Пройдут люди в противогазах по острову, с крюками в руках. Но это уже не увидят лежащие на земле малагасийцы. Они просто не узнают собственную смерть в изуродованных противогазами лицах. Они не примут этих существ за ангелов: таких ангелов нет, – за животных, потому что животные не убивают вероломно. Они не успеют даже подумать, что это такое падает с неба и на каком языке говорят те, кто это на них сбрасывает.
Когда обнаружится, что земля крепка и ее не берет лопата, трупы положат на плоты, обольют керосином и отправят вниз по каналу освещать берега и вспугивать птиц. Это целесообразно и красиво.
Формы смерти, как и формы жизни, очень красивы. Можно умирание рассматривать как балет, и это соответствует действительности. Можно как оперу, это когда люди взвывают неожиданно прорезавшимися голосами; как драму, это когда умирают молча. Но никогда – как трагедию. Трагедия – это сознательный приход к смерти, торжественный, с длительной подготовкой, это акт смерти, а не факт смерти, всегда грубый, свалявшийся и вонючий.
Племена в разных концах острова умирали однообразно, только одни – в тишине, на ощупь, другие – при восходящем солнце, третьи – в дожде.

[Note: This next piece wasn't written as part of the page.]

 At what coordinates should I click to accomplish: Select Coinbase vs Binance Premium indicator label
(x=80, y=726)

Третьи умирали дольше. Дождь пытался прибить газ к земле, подавить собой, но те, кто создавал газ, продумали и это. Взвешивали реактивы смерти на маленьких весах, делили на дозы, соединяли в пробирках все эти реактивы, имеющие свой вкус и запах, такие стремительные, мгновенно улетучивающиеся. Сколько раз они уточнялись, снова были готовы на эксперимент с другим, более молниеносным эффектом. Люди должны были умереть сразу, то есть легко, и те, кто собирался жить долго, там, в лабораториях, соображали, экспериментировали; смерть – ведь это же всегда непросто, тем более из рук таких же, как ты.
Может быть, готовя смерть, они мысленно примеряли ее к себе, мало ли, как сложится, кому охота долго мучиться?

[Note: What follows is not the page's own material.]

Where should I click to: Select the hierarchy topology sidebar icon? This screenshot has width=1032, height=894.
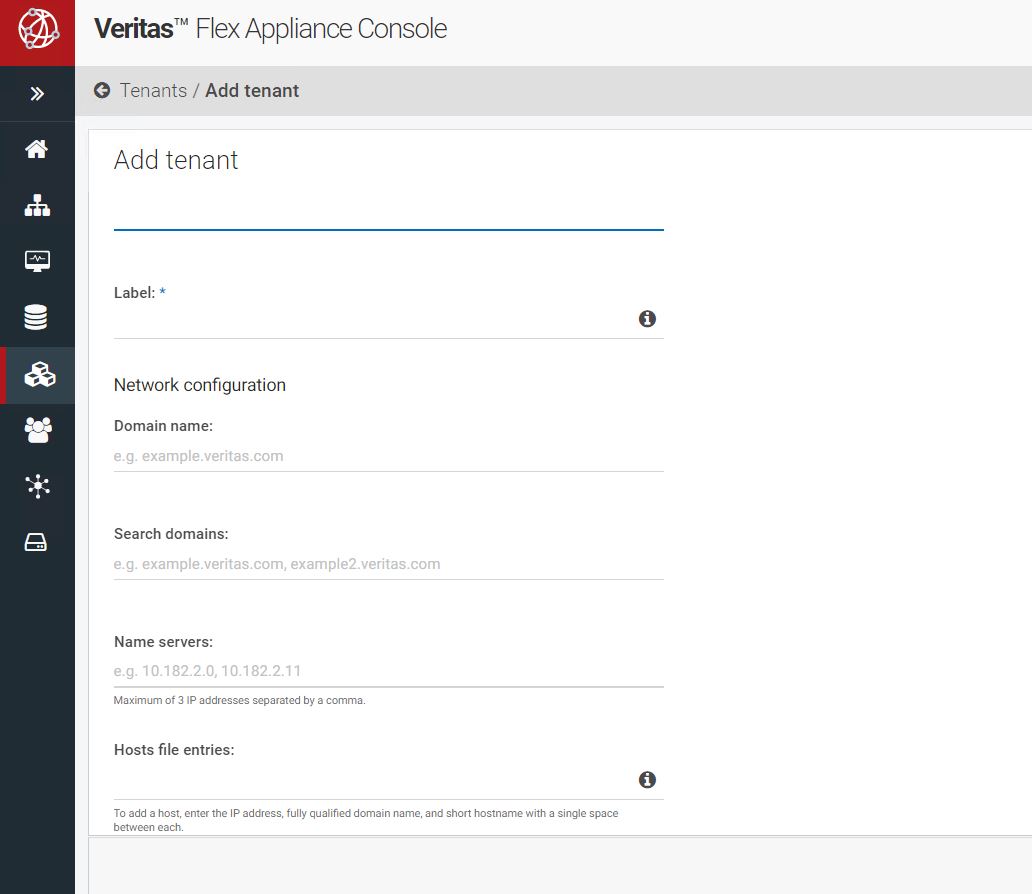[x=37, y=205]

Были газы для открытых пространств, они падали золотым дождем и превращали людей в статуи, были газы для закрытых помещений, они делали тела свинцовыми, были газы, просто отключающие на время. Они застревали в легких, но все же оставляли живыми. Это для детей.
Были такие, что прошли сквозь тебя неощутимо, но ты умер сразу.
Разные были газы. Непонятно только, откуда их извлекали: воспользовались природой или сочинили сами – из пальца, о котором мы столько слышали, но никто не видел, что это за палец.
Оставалось рассматривать свои пальцы, ничем не похожие на убийц, и думать: какой же из них, какой?
Тот шевелился во тьме на уровне твоих глаз, как зародыш. Удивительно время зарождения легкой смерти, неисповедимы пути к ней. Ты становишься Богом на время действия газа. Это недолго, но достаточно, чтобы возомнить о себе.